§ **INFORMATION**:
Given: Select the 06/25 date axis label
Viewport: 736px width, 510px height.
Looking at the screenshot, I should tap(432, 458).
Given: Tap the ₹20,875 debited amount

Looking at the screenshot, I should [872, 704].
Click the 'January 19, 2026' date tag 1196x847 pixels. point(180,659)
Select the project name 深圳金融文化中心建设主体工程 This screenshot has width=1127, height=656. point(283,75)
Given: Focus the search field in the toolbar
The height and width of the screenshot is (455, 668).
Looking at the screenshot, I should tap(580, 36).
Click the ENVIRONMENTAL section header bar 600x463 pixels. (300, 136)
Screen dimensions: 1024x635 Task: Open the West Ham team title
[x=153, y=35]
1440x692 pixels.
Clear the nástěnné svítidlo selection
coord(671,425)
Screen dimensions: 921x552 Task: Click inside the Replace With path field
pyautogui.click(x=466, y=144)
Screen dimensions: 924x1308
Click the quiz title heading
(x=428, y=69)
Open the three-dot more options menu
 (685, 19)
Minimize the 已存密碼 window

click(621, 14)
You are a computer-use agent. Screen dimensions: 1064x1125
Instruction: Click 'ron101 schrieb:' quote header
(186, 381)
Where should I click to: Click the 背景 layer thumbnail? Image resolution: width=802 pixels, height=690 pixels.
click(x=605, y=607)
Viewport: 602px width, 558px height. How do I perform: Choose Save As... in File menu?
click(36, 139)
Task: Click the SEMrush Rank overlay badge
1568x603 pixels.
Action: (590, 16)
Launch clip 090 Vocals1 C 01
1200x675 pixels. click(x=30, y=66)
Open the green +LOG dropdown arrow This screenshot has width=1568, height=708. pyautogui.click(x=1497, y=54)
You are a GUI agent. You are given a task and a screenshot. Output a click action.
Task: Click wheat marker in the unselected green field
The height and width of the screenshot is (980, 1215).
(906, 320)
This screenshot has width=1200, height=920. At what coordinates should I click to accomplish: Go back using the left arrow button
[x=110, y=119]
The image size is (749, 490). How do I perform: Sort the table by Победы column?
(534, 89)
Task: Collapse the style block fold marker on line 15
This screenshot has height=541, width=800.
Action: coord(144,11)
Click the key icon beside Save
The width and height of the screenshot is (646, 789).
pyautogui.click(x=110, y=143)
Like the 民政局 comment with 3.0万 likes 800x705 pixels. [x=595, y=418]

§ **ACTIVITY**: Which lines in the data above hold the string "point"? Show each one.

§ **ANSWER SPACE**:
Click the 'January 19, 2026' date tag 1196x847 pixels. point(180,659)
Select the project name 深圳金融文化中心建设主体工程 This screenshot has width=1127, height=656. point(283,75)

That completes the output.